Where will you be living in Cairo?

Margaret


----------



## shamz

Margaret Butler said:


> Where will you be living in Cairo?
> 
> Margaret


I am planning to move to Helliopolis, is that a good idea, or may be Zamalek
I am not sure yet.


----------



## Margaret Butler

shamz said:


> I am planning to move to Helliopolis, is that a good idea, or may be Zamalek
> I am not sure yet.


Both areas are nice.

I lived for over 2 years in Maadi/Degla so my knowledge about clubs is mainly from around that area. However, if you look up the website for the Maadi Community Services Association they have various adverts for clubs and organisations that meet regularly in Cairo. Try the Cairo Rugby Club which is based in Degla. There are loads of gyms (Gold's is known throughout Cairo). The Egyptian Exploration Society organises lectures and trips to various archaeological sites throughout Egypt.

Hope this helps.

Margaret


----------



## Wicky

Hi Margret... im located in Maadi area near the Nile corniche.... and i have just arrived over here... looking for some clubs to hang out and have fun meet new people.. can u please guide me on this ... any help is high appreciated... thanks... if u wanna call me or something my cell number is 0166635205...


----------



## Arranexpat

The expat bars and clubs are generally in Maadi as that's a predominantly expat area. My favorite is The Red Onion. Very friendly and the feed is fantastic and the service excellent. I made some good friends in there. The Boss Bar is just round the corner and has good live music. 

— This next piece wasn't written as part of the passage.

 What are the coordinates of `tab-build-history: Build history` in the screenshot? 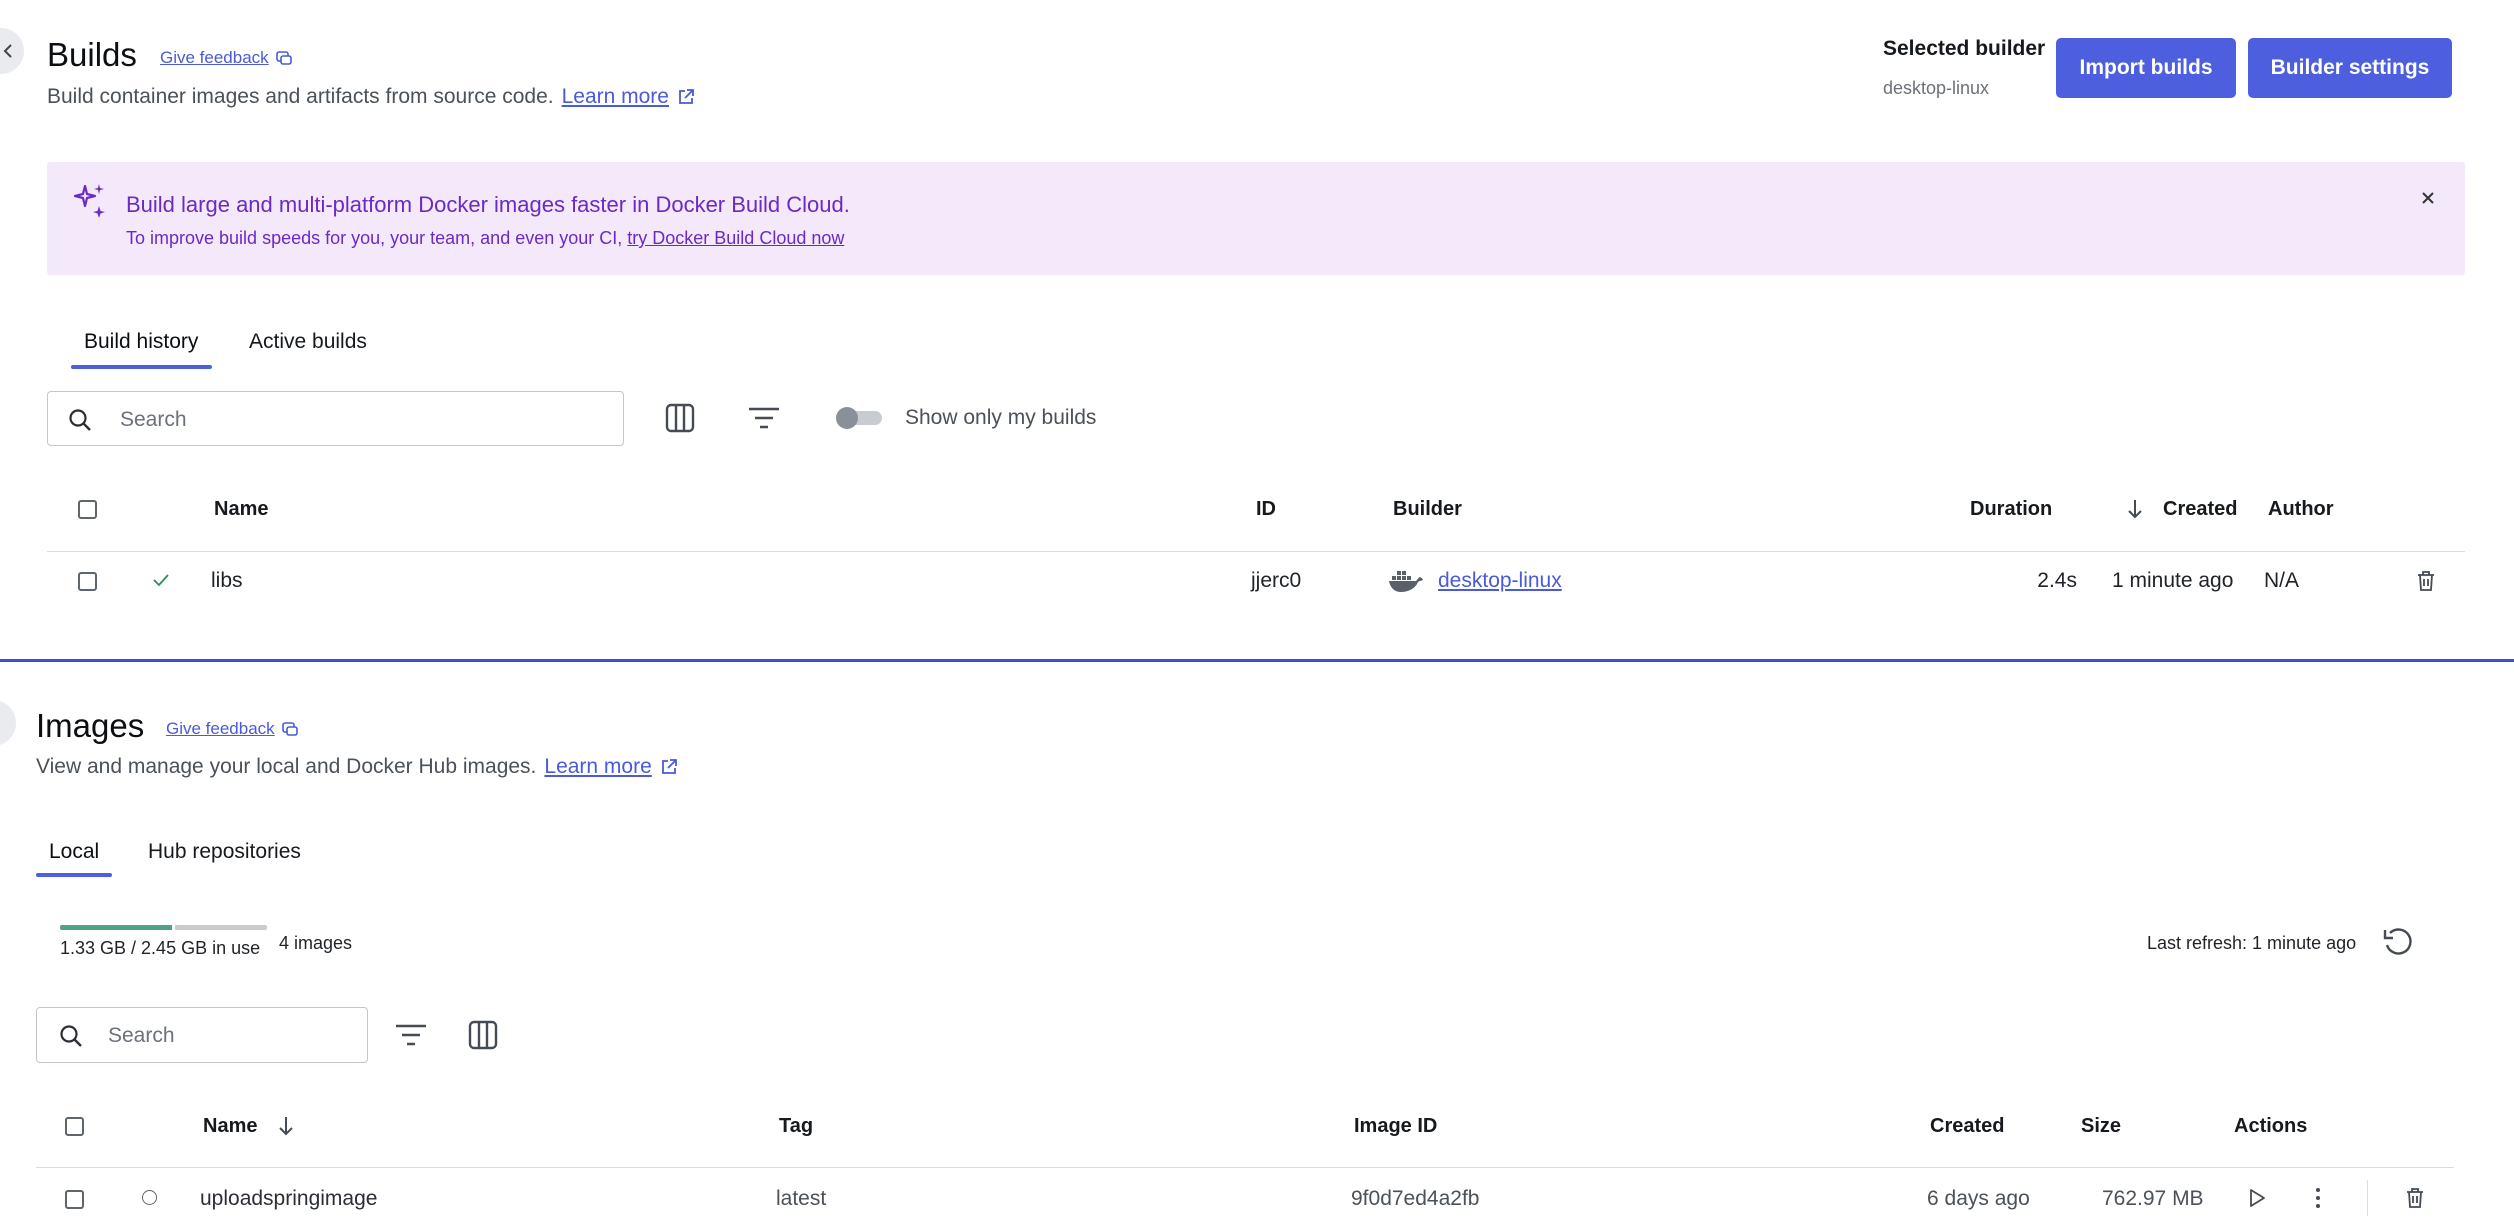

The Ace Club is the Association of Cairo Expats and a good place to hang out, play pool and meet people and again has good food.

The Cairo Hash are a good bunch, just google them, they run on a Friday and meet at the Ace club at 2pm don't be late! The walk or run in the desert then have a BBQ and beers. It's a really good way to make friends and suits most fitness levels.

Drop me a PM and we can meet up when I'm back next month.

Susan.


----------



## gullwing

you might also want ot check out the Cairo Jazz Club, where a lot of young cool people hang-out ... it is 2 min away from zamalek, located in 26th Of July street in mohandesin


----------



## MissSusie

shamz said:


> I am planning to move to Helliopolis, is that a good idea, or may be Zamalek
> I am not sure yet.


I live in Heliopolis, feel free to hit me up. From what I've seen Maadi, and Downtown have the majority of the clubs. Some clubs are expensive though, so I wouldn't use that as your only means of meeting people. I'm in the same boat though, my Arabic is.... well it's growing lol!


----------



## Savio

Hi so have u reached cairo?


----------